Which CAD Standards?

9:15 AM Posted In , , , , , , , , , , , , , , Edit This 0 Comments »

If CAD standards are as important as I claim, you might expect that indus-tries would’ve settled on a standardized way of doing things. No such luck. Although the manual drafting conventions in many professions have carried over to some degree into CAD, a lot of the things that need standardization have been left to the imagination of individual companies, departments, or people. For example, you’ll find that different companies usually name layers differently and employ different schemes for mapping object screen color to plotted lineweight (see Chapter 12). In particularly disorganized companies, you’ll find that different drafters use different layers and color-to-lineweight. And in the worst cases, the same drafter will do these things differently in different drawings!

As you can imagine, this proliferation of non-standard standards makes sharing and reusing parts of CAD drawings a lot more difficult. You can at least minimize the pain within your own office by conforming to any existing CAD standards or, if there aren’t any, by encouraging the development of some. (Later in this chapter, I give some suggestions for how to get started.)


Even if you’re lucky or perseverant enough to get a well-rounded set of CAD standards in your office, that may not be the end of it.
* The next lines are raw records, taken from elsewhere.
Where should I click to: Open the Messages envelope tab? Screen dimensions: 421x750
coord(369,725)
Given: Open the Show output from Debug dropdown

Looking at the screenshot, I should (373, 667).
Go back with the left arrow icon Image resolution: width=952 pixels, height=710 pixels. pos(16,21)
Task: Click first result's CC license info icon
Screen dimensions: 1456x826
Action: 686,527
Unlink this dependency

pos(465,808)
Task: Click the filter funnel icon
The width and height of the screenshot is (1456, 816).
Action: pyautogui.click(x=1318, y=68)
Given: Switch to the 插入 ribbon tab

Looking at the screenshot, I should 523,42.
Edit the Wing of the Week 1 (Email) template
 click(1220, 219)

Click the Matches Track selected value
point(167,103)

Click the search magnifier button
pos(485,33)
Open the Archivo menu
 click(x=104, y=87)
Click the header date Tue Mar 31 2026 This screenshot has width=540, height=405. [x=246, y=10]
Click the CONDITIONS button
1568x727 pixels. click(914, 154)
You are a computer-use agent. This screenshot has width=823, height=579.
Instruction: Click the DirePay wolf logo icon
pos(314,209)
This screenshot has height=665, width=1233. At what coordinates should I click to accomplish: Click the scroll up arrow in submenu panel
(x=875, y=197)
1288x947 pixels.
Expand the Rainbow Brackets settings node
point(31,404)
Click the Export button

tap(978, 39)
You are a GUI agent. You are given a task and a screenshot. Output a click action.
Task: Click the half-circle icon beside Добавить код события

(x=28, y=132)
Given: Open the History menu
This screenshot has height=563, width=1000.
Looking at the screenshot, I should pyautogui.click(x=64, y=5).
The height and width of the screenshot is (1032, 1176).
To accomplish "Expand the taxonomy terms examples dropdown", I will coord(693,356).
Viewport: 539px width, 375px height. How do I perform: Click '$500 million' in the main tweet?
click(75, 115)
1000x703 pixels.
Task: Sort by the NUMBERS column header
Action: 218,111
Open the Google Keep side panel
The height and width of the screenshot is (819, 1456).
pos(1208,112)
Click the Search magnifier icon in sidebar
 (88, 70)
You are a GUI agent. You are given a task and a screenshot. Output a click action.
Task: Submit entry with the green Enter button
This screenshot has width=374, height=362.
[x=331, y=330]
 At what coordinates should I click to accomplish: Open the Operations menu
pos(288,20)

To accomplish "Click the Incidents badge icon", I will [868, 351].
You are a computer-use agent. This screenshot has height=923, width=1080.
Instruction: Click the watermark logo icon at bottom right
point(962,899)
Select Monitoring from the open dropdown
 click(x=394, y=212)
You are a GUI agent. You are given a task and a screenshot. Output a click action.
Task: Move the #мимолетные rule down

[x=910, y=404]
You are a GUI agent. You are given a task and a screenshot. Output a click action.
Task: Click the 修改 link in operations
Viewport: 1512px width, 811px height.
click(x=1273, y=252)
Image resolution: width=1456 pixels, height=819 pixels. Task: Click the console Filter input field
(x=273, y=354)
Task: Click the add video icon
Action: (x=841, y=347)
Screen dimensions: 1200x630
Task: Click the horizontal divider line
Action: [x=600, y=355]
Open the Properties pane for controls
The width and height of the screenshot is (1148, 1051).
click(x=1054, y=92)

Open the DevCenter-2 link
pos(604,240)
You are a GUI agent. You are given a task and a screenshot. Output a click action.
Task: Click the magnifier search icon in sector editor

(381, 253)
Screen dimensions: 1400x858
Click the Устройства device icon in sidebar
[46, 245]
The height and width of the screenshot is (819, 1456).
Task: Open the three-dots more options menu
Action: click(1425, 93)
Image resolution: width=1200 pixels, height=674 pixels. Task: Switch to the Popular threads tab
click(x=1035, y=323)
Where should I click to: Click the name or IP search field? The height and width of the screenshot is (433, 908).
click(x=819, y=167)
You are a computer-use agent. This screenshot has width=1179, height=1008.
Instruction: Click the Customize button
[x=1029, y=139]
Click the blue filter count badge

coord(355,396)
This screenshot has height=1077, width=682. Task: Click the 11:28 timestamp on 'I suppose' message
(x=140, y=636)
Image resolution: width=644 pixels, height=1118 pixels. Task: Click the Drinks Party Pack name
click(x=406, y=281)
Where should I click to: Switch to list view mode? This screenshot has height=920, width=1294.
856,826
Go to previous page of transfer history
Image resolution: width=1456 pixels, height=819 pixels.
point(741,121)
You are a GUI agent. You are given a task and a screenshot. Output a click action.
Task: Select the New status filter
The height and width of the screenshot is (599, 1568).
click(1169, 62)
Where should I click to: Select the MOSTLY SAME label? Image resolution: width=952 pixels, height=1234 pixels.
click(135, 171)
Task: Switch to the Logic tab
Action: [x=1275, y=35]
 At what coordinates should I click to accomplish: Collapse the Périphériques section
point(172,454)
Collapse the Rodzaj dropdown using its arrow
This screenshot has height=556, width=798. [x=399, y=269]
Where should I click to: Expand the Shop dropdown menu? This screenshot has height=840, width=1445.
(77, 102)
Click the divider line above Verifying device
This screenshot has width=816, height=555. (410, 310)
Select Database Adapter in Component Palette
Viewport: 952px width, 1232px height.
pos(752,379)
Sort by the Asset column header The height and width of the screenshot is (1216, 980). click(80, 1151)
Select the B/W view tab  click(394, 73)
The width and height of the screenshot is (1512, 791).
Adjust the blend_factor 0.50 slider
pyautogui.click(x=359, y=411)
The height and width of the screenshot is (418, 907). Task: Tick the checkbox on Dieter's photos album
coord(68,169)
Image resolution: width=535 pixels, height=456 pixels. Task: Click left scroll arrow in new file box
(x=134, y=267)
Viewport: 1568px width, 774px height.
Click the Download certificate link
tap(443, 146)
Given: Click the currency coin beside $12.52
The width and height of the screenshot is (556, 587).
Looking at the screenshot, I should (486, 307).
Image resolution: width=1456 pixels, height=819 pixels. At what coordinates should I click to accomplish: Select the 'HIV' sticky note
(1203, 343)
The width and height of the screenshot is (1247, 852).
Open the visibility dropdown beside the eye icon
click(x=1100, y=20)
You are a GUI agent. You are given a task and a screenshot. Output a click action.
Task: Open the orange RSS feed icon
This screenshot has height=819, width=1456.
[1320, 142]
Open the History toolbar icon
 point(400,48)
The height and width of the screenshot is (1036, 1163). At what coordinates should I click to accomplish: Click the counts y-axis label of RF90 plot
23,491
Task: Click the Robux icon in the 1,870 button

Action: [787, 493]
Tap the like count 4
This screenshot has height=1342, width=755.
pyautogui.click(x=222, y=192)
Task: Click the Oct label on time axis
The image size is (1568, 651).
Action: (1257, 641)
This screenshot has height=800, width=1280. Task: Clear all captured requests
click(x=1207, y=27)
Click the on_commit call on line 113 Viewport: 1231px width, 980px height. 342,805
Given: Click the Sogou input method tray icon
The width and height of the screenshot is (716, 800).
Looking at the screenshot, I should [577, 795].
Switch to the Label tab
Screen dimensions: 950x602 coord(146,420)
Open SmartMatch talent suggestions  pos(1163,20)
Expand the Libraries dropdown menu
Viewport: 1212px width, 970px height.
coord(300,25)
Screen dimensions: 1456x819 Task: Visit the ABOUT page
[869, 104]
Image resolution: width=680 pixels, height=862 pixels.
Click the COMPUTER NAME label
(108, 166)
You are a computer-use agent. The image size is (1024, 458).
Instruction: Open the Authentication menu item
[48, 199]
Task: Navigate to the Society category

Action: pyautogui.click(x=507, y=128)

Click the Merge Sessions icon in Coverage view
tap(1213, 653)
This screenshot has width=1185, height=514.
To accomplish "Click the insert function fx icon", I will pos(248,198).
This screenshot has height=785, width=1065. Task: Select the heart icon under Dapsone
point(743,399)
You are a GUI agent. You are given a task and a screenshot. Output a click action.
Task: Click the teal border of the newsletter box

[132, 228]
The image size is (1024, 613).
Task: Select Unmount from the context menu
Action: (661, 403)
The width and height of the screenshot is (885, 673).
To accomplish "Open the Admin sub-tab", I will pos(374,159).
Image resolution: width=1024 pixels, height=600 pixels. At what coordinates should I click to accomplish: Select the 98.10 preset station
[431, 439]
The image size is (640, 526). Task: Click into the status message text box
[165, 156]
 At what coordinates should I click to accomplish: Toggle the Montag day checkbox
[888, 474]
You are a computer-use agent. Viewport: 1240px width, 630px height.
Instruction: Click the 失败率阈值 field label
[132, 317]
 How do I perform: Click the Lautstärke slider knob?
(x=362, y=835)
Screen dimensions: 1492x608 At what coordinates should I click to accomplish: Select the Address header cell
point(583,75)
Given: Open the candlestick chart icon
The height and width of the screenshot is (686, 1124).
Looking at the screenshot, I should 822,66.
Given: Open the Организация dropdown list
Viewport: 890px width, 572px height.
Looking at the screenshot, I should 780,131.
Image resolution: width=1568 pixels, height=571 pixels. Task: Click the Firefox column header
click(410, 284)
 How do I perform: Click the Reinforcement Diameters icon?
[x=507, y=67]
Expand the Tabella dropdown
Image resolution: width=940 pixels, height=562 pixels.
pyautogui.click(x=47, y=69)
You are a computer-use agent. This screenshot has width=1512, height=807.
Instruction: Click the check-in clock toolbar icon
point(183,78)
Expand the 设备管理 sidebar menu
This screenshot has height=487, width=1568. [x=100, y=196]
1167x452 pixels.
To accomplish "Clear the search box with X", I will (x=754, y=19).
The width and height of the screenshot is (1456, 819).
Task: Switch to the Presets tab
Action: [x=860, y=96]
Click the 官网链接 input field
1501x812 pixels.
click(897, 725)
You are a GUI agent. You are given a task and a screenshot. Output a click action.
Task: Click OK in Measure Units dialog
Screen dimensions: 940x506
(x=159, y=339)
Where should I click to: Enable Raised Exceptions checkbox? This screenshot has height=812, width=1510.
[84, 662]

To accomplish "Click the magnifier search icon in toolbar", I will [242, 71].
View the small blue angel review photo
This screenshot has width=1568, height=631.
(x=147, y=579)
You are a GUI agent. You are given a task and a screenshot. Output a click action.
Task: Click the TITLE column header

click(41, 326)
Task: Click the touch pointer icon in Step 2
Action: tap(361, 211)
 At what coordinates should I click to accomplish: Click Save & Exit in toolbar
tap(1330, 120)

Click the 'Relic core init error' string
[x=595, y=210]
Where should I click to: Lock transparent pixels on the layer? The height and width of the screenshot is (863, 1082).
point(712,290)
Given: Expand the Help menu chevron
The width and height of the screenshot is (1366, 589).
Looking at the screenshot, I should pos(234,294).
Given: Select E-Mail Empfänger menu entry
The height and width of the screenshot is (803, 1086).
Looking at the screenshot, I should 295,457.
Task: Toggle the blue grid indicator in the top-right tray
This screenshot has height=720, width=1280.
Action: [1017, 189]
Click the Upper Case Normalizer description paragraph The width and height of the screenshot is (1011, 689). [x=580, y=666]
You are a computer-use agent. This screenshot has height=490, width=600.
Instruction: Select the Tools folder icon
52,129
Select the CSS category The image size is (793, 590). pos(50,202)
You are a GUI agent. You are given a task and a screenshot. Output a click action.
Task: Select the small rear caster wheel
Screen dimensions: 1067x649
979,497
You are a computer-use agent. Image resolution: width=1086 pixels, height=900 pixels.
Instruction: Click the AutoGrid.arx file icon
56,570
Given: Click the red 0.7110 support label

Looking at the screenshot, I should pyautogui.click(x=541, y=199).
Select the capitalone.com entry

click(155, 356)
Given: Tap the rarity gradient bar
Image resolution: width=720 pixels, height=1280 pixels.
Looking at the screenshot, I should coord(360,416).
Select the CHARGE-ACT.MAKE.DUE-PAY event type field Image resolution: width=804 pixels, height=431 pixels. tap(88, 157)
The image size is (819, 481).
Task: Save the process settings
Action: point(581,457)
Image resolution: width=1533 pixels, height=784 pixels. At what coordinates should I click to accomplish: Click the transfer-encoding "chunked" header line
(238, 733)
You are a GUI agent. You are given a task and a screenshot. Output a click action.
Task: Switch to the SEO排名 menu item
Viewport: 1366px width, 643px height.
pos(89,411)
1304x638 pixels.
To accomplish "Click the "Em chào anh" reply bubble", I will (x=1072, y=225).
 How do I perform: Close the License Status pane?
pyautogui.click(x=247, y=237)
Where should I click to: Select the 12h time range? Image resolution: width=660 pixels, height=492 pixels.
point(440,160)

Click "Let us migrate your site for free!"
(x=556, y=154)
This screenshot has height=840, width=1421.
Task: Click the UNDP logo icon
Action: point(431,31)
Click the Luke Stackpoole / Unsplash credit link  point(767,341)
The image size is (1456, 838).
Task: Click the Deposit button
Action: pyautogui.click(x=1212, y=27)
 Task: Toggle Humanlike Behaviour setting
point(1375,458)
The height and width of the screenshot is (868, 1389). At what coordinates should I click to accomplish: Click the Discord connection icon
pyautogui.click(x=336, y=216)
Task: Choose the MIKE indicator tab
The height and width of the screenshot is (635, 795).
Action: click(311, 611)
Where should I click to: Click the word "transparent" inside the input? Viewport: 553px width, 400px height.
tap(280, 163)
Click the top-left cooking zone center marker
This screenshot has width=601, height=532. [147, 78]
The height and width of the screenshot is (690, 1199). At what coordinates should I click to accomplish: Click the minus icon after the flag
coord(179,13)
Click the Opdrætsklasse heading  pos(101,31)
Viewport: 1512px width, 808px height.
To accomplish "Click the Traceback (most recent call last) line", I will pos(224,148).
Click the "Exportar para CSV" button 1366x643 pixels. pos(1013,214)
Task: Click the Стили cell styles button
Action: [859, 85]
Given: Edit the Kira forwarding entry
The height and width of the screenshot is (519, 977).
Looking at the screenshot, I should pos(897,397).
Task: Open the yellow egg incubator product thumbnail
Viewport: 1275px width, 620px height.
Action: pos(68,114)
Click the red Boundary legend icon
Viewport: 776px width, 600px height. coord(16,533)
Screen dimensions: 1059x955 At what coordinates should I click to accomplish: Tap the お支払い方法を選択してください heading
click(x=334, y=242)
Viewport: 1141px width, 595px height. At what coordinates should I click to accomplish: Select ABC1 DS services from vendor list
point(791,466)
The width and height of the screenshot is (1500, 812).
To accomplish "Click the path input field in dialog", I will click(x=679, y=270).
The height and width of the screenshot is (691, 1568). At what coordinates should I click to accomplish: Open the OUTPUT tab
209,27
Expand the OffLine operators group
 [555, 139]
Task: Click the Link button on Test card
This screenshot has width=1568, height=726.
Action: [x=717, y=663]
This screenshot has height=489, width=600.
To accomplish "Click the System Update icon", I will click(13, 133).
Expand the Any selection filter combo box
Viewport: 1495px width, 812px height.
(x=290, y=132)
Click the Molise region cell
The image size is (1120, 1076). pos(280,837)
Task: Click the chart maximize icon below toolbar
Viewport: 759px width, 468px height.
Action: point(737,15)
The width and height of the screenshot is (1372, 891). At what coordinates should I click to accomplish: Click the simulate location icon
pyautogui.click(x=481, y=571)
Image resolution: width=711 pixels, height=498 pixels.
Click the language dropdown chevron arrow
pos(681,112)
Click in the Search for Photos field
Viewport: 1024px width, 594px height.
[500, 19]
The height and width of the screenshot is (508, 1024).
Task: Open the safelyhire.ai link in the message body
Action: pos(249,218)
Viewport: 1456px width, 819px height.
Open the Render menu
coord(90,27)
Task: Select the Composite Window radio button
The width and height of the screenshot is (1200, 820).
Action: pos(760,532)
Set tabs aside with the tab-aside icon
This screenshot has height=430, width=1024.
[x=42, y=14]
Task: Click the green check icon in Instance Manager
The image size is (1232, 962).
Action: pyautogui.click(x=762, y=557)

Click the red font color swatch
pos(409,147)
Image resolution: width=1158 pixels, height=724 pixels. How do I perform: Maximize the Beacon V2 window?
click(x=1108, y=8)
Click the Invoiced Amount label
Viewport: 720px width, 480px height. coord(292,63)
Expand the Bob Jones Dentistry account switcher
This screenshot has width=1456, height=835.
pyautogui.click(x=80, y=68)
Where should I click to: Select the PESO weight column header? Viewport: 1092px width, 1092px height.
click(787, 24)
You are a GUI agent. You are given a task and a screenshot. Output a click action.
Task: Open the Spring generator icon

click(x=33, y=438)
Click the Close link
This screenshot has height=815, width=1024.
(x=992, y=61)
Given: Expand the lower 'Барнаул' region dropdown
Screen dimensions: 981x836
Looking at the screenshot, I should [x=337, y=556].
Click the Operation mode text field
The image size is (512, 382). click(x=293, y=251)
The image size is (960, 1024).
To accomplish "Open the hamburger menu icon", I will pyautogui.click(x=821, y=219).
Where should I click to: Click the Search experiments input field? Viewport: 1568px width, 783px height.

CAD-savvy people from different companies who collaborate on projects often want to minimize the pain of inconsistency during drawing exchange. Although each company may have its own CAD standards house in order, there’s no way that all of those standards will be the same. Thus, one or more companies (often the lead consultant) may impose a set of project-specific CAD standards. Project-specific standards don’t necessarily need to be as detailed as a full-blown company CAD standards document, but depending on the project and the person who created the project-specific CAD standards, they might be.

The result of confusing muddle of industry practices, company CAD standards, and project-specific CAD standards is that you find yourself switching among different standards as you work on different projects. Before you start making drawings, find out whether any particular CAD standards apply. It’s a lot easier to start off conforming with those standards than to fix nonconforming drawings later.